THE PROBLEM — From the line with "Screen dimensions: 1800x885" to the final line, print the records exactly as they are.

RECORDS FOR PROCESSING —

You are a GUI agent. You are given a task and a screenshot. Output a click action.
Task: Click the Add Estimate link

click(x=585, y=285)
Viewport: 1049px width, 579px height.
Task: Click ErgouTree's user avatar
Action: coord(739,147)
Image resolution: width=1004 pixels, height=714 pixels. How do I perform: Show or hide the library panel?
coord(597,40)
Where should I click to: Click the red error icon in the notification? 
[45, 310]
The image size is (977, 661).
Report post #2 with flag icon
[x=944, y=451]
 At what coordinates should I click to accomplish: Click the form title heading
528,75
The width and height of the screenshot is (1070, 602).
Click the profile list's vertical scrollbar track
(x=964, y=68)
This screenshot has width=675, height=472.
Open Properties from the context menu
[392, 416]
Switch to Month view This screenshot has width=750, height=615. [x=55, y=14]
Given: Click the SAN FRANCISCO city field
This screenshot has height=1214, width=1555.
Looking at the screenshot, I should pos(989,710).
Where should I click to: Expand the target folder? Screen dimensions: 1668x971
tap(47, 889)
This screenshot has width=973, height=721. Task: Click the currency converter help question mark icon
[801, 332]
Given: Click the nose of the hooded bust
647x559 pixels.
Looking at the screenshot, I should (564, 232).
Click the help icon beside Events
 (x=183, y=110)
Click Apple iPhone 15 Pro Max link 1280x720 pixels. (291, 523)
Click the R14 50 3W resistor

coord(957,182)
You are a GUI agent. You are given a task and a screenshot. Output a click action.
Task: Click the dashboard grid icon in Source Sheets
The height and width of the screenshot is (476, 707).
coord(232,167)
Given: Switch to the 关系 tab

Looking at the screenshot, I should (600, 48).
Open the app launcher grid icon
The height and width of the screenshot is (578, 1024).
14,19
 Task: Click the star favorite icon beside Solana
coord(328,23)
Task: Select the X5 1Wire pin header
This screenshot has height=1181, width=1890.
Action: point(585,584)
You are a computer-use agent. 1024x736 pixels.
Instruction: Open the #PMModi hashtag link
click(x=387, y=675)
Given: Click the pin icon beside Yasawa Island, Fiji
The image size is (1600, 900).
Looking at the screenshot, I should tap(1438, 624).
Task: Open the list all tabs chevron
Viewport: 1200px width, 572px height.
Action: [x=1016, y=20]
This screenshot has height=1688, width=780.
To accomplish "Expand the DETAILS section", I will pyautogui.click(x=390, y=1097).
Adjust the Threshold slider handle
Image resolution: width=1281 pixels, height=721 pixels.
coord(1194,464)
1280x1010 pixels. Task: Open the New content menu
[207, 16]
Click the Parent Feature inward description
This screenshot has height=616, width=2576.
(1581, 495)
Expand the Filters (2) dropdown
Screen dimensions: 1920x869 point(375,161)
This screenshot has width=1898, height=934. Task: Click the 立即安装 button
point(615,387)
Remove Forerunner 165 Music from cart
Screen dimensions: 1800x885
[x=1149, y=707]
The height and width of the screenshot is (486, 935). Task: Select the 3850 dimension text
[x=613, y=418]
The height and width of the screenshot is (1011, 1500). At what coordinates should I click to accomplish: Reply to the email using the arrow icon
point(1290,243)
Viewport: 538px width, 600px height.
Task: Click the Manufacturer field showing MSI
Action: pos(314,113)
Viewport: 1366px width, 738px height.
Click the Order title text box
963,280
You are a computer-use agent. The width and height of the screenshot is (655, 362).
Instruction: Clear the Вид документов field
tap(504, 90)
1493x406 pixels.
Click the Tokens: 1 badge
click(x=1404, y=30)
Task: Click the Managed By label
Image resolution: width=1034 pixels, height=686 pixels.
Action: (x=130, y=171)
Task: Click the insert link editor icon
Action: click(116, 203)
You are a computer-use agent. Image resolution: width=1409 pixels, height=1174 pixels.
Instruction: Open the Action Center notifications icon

EXERCISE RESULT —
Screen dimensions: 1800x885
[x=1149, y=707]
The height and width of the screenshot is (486, 935). Task: Select the 3850 dimension text
[x=613, y=418]
The height and width of the screenshot is (1011, 1500). At what coordinates should I click to accomplish: Reply to the email using the arrow icon
point(1290,243)
Viewport: 538px width, 600px height.
Task: Click the Manufacturer field showing MSI
Action: pos(314,113)
Viewport: 1366px width, 738px height.
Click the Order title text box
963,280
You are a computer-use agent. The width and height of the screenshot is (655, 362).
Instruction: Clear the Вид документов field
tap(504, 90)
1493x406 pixels.
Click the Tokens: 1 badge
click(x=1404, y=30)
Task: Click the Managed By label
Image resolution: width=1034 pixels, height=686 pixels.
Action: (x=130, y=171)
Task: Click the insert link editor icon
Action: click(116, 203)
You are a computer-use agent. Image resolution: width=1409 pixels, height=1174 pixels.
Instruction: Open the Action Center notifications icon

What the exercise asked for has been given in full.